◆ SUPPLIED DATA ◆
++++++++

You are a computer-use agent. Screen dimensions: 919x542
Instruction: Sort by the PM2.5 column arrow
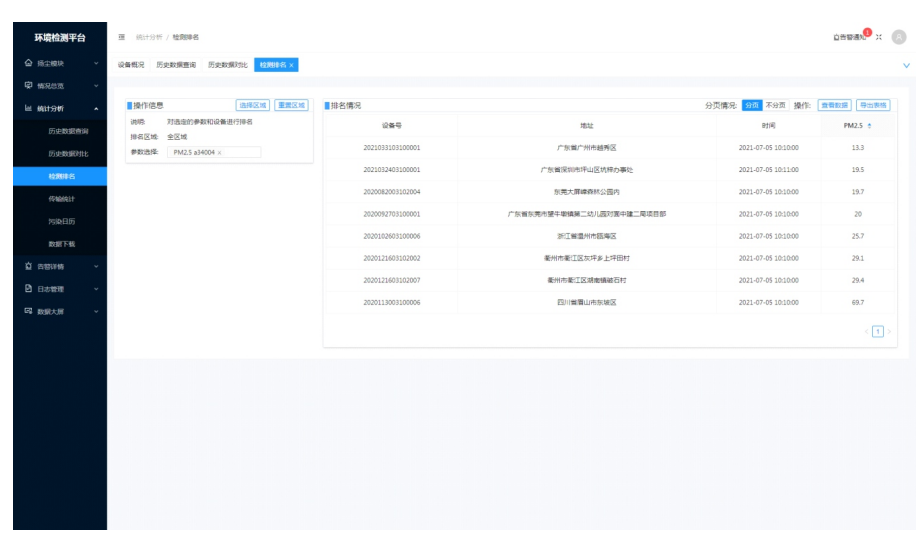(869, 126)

++++++++

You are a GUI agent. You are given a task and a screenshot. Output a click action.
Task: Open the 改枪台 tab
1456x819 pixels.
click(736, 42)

++++++++

◆ WHAT THE EXERCISE ASKS ◆
Extract all lines from the data in which "agent" is found.

◆ YOUR SOLUTION ◆
You are a computer-use agent. Screen dimensions: 919x542
You are a GUI agent. You are given a task and a screenshot. Output a click action.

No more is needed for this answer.